Source information section start
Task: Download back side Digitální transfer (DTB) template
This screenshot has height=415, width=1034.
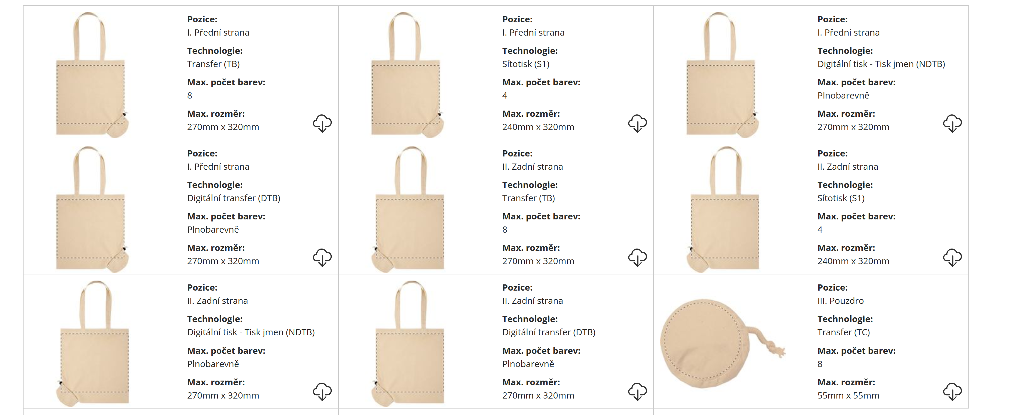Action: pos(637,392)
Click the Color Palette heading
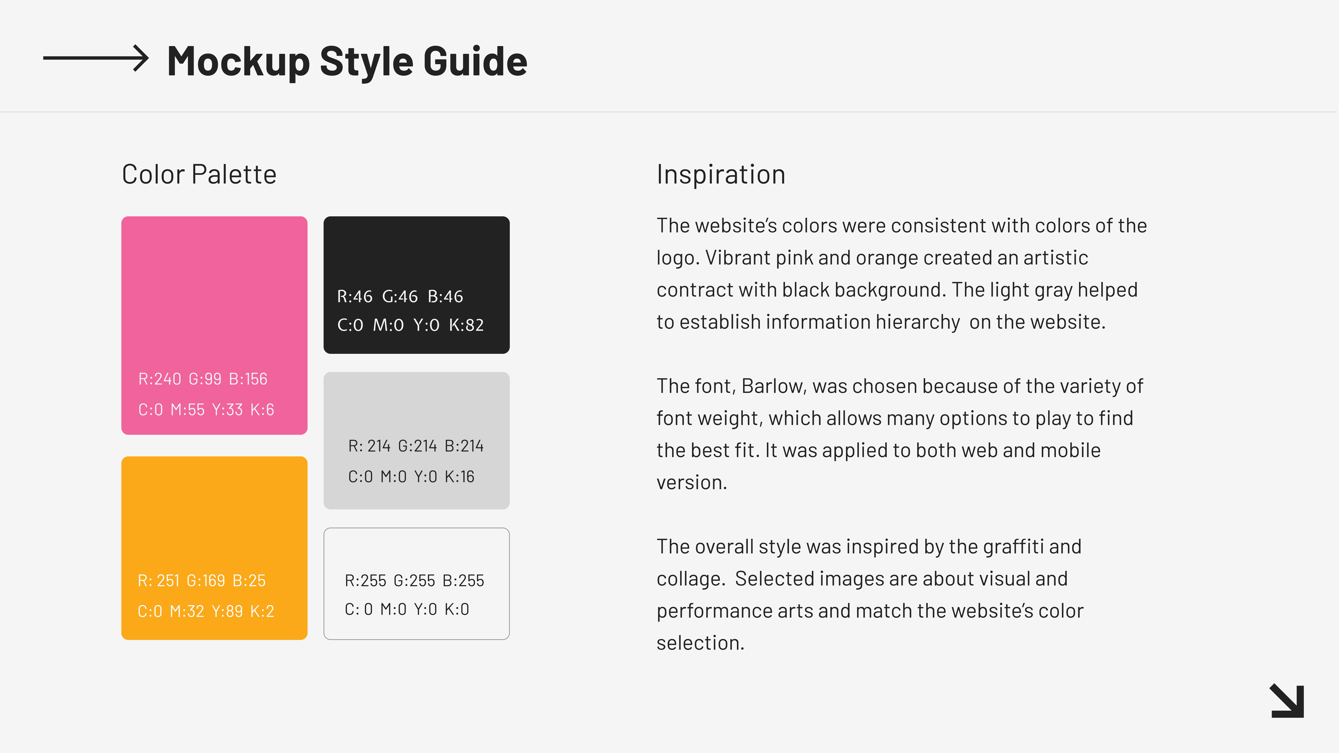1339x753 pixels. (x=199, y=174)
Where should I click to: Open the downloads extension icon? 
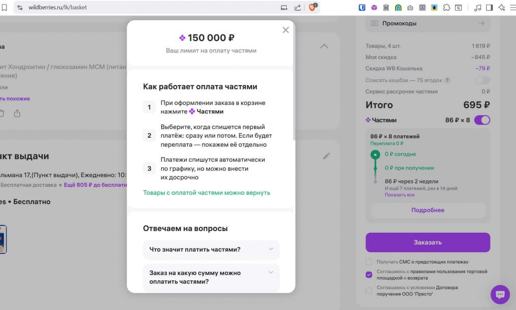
Source information section end
Source information section start
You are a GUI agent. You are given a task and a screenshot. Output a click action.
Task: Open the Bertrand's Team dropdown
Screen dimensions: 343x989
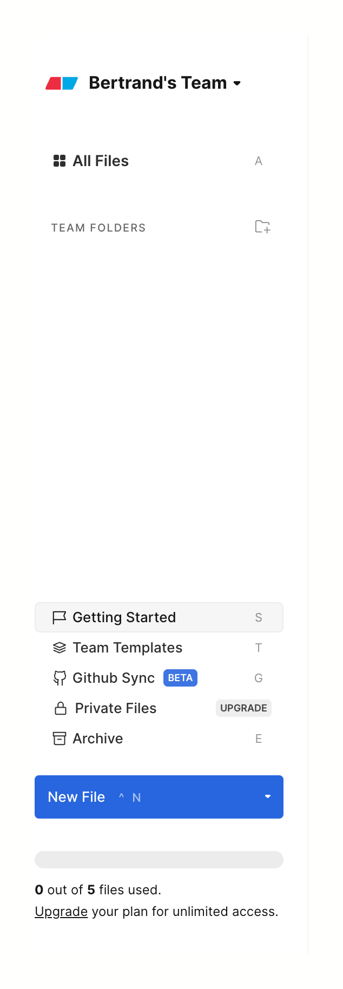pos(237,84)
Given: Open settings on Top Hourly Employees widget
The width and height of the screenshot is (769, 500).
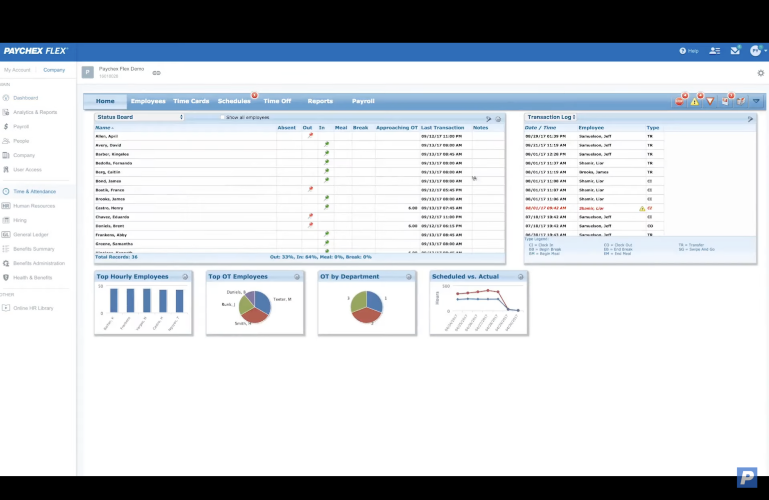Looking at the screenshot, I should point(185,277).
Source information section end
Task goal —
The response must repeat exactly the lines above from the one with "Click the Color Palette heading" through the one with "Where should I", including both, and must contain no pictures and no other text.

Result —
Click the Color Palette heading
1339x753 pixels. (x=199, y=174)
Where should I click to: Open the downloads extension icon? 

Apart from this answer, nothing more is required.